Extracted material section start

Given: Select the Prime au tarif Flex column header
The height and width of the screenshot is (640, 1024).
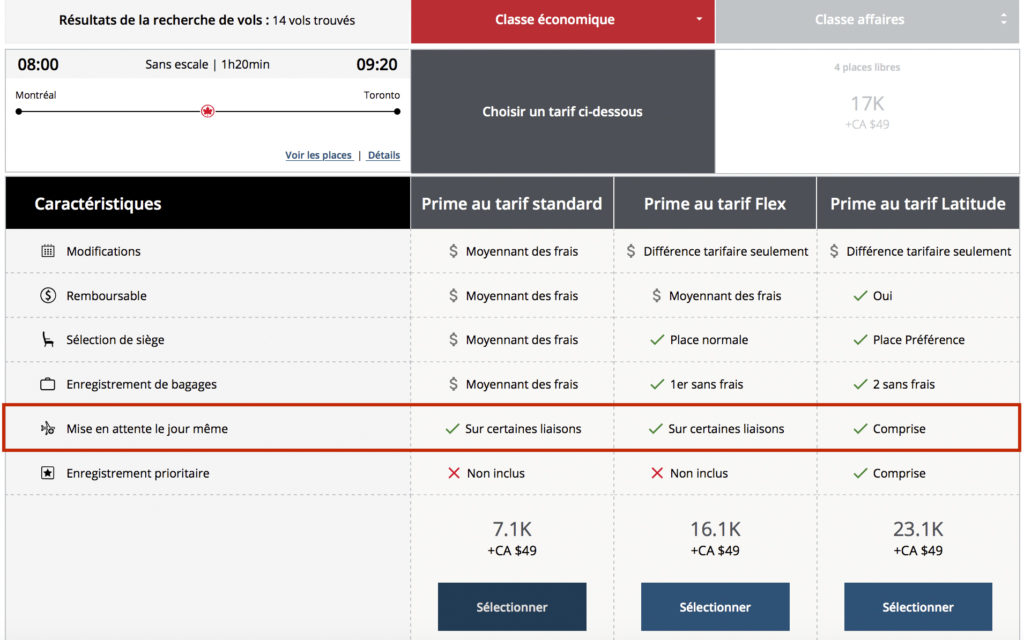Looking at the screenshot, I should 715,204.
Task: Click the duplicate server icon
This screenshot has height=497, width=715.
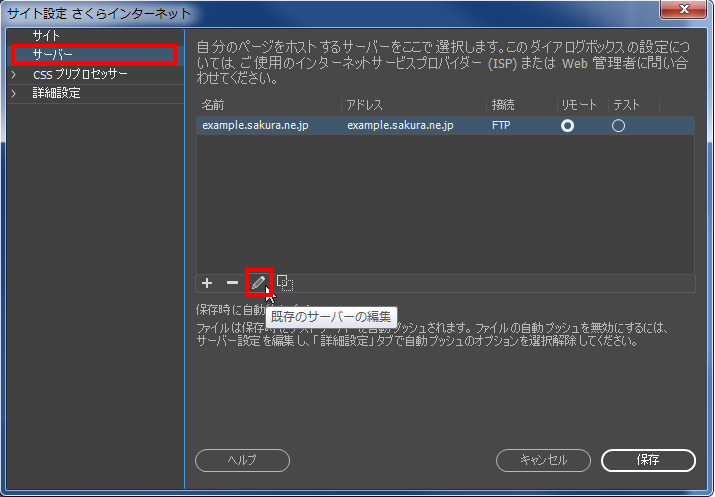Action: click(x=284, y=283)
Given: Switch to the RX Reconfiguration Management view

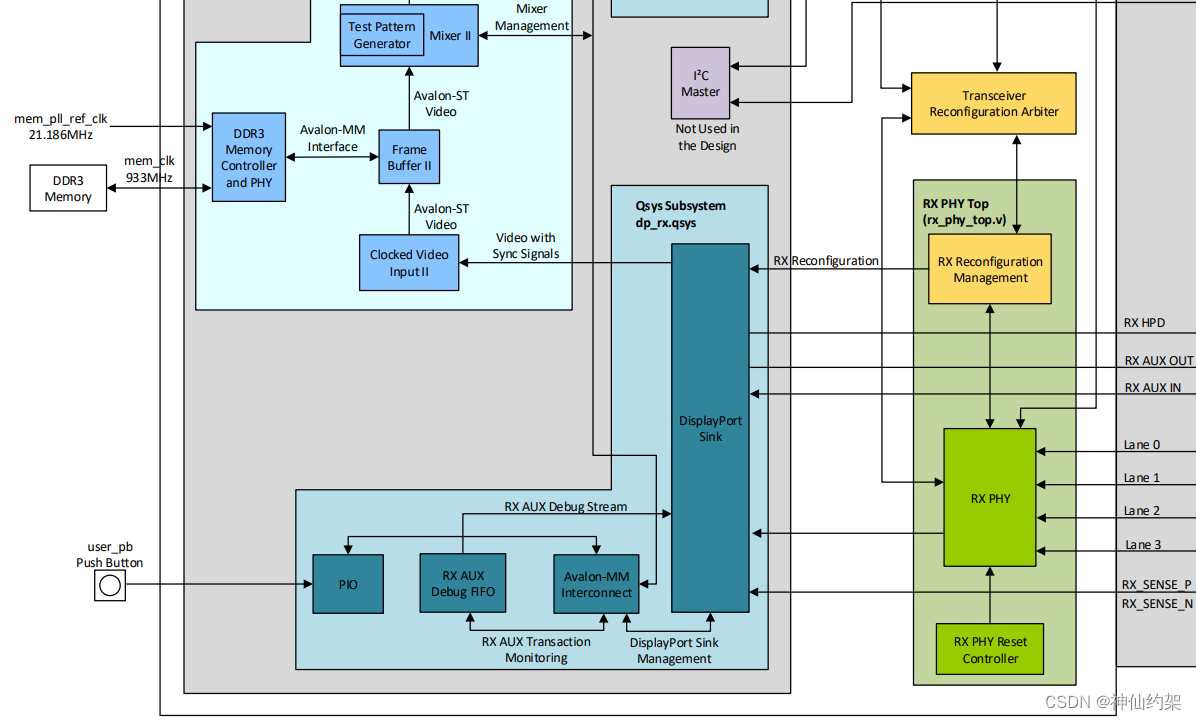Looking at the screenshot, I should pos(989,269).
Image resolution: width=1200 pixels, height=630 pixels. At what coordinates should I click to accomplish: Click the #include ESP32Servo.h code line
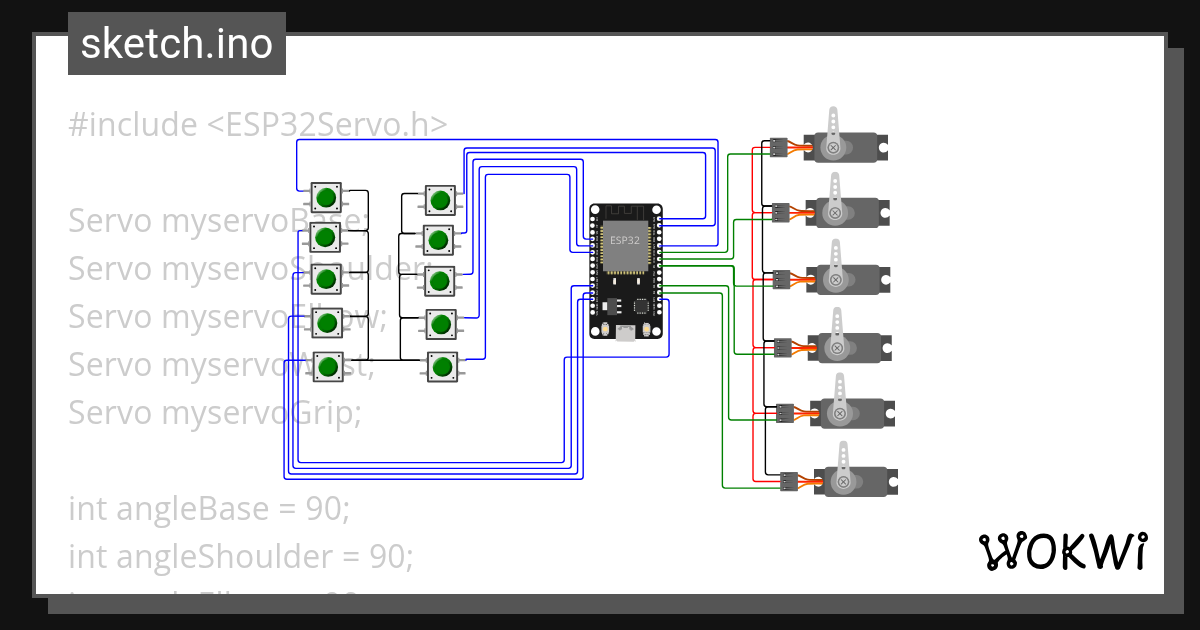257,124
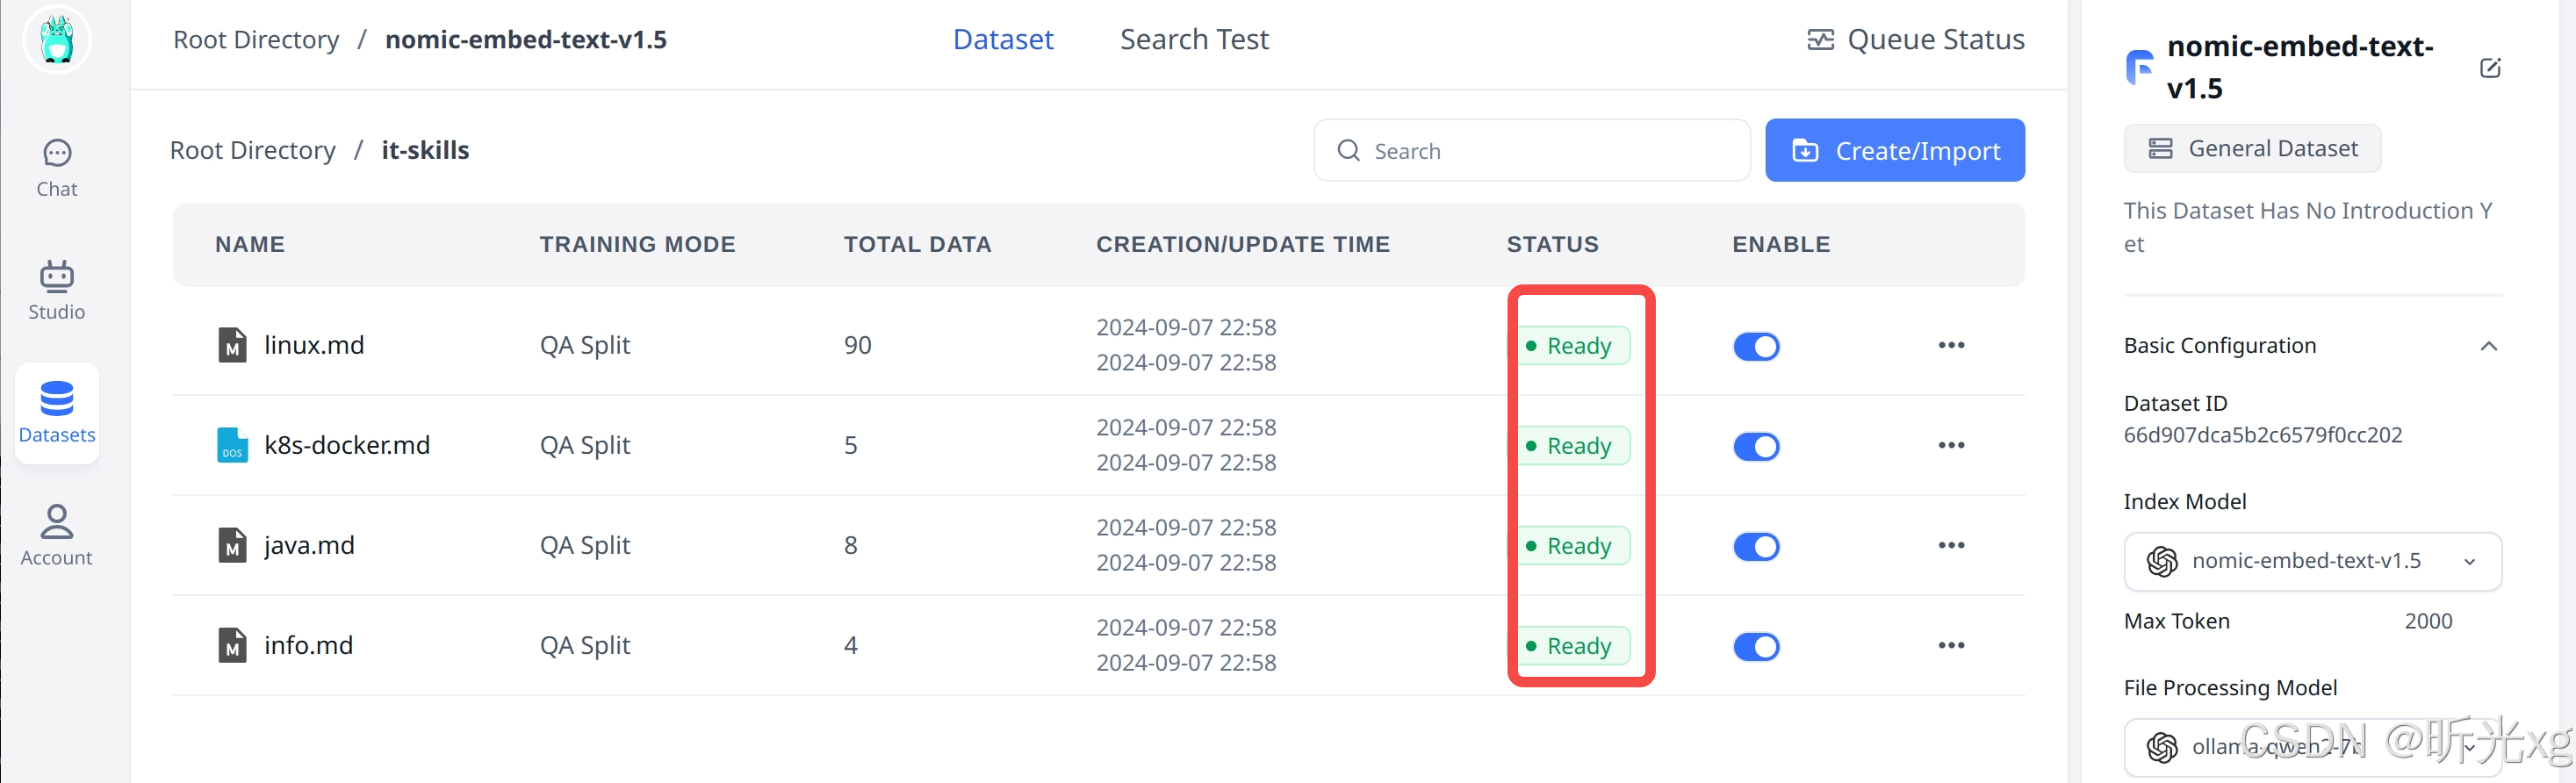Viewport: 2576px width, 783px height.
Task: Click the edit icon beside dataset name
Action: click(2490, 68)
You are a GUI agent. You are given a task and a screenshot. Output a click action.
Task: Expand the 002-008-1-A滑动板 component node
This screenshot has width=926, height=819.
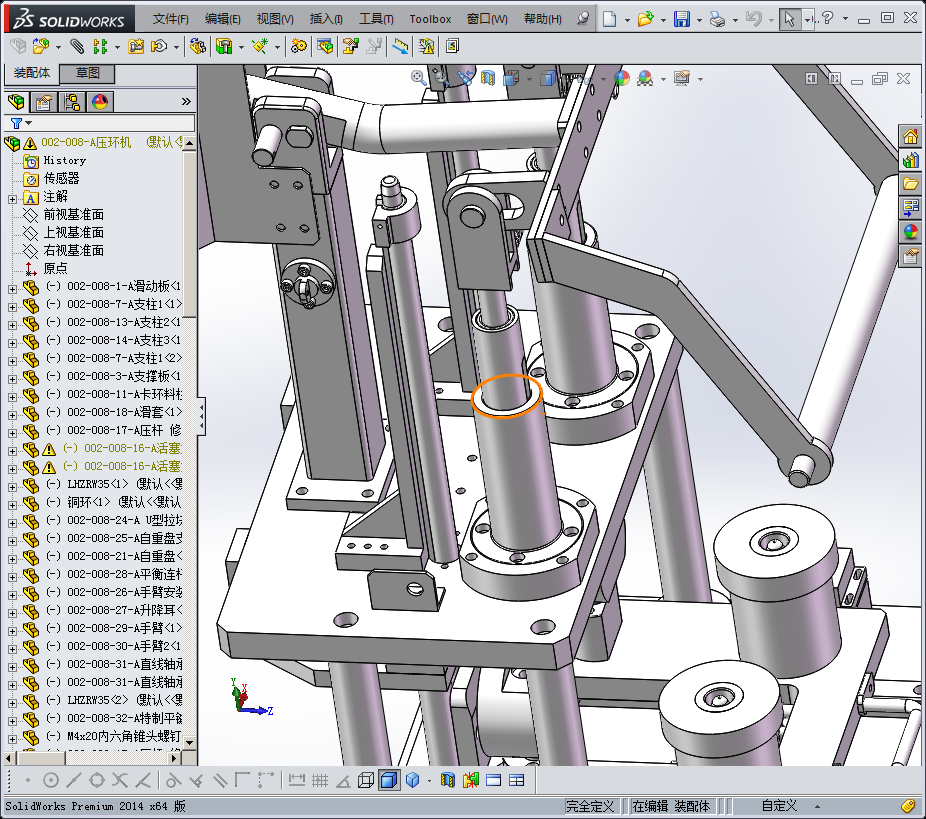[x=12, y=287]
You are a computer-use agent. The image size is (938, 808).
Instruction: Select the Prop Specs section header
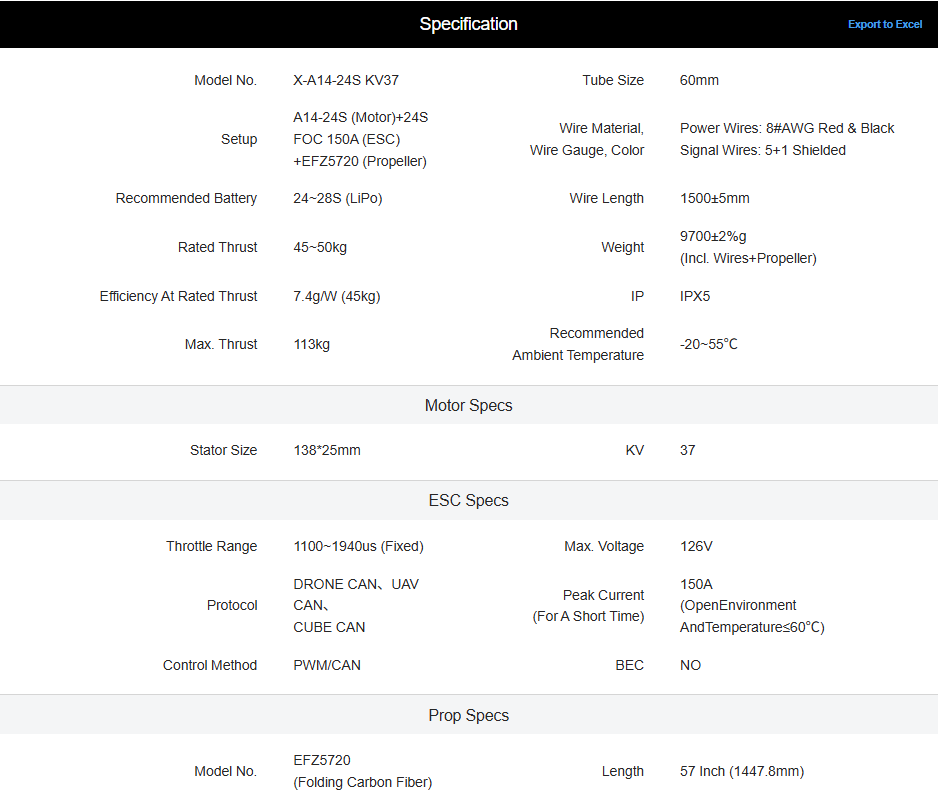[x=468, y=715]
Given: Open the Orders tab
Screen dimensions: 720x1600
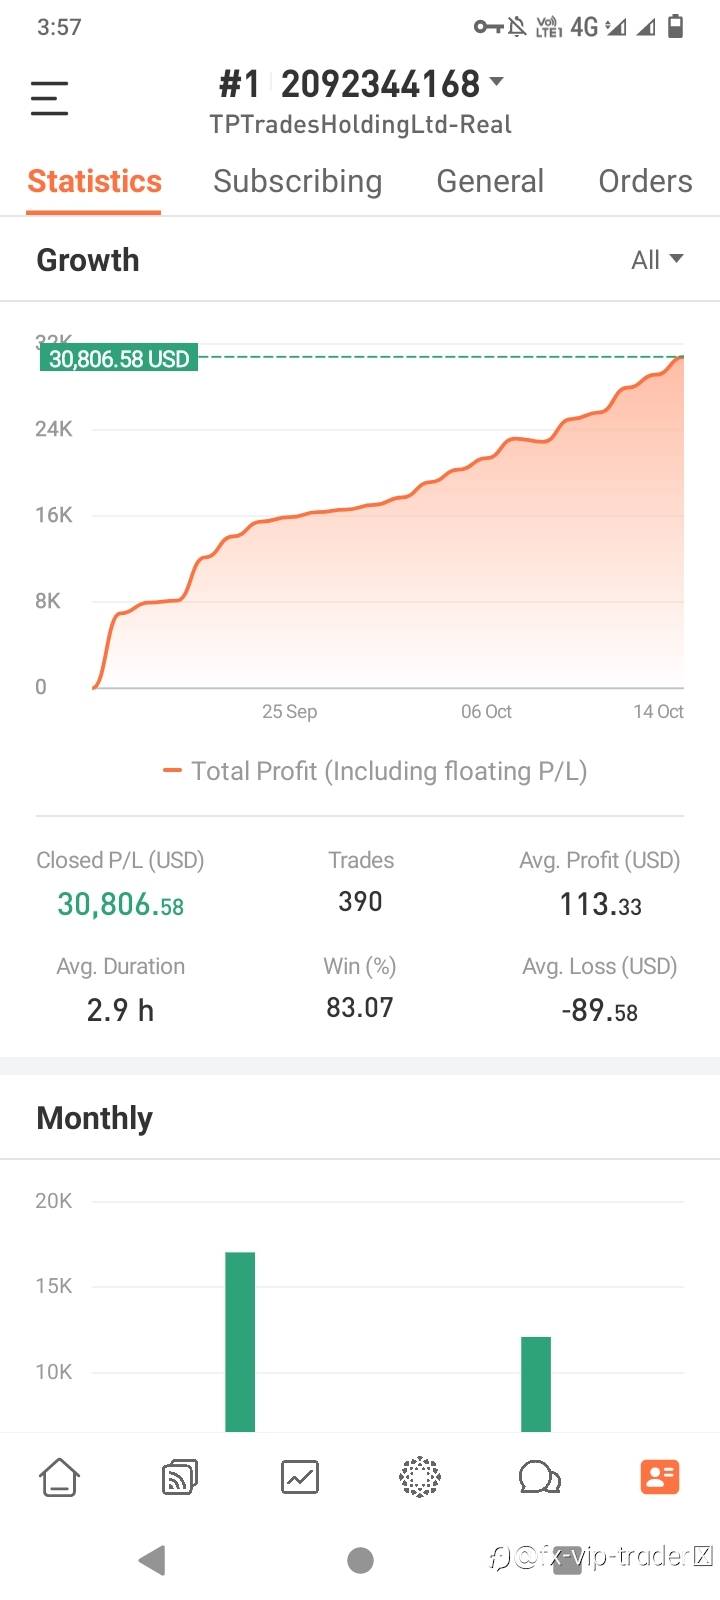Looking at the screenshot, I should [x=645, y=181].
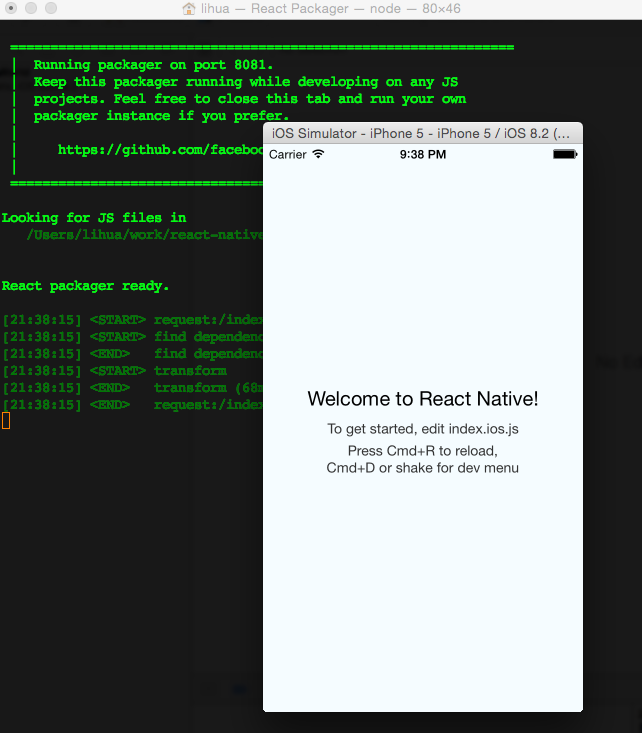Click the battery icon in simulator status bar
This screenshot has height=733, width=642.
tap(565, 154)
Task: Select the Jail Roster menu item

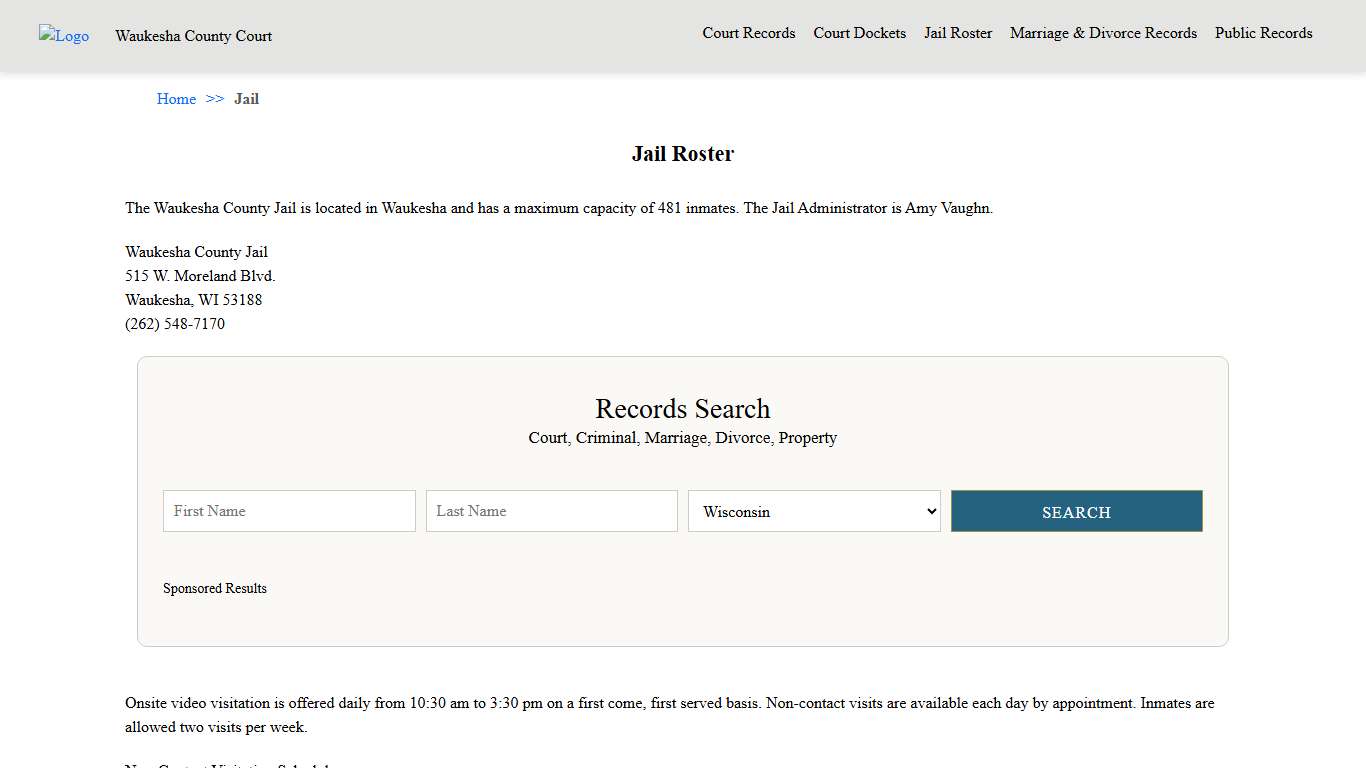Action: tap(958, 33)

Extracted material section end

Within the material above, find the part that opens with the line containing "You are a GUI" and closes with the line containing "You are a computer-use", and reproduce it exactly without the pictures.

You are a GUI agent. You are given a task and a screenshot. Output a click action.
Task: Expand the 002-008-1-A滑动板 component node
This screenshot has width=926, height=819.
[x=12, y=287]
You are a computer-use agent. The image size is (938, 808).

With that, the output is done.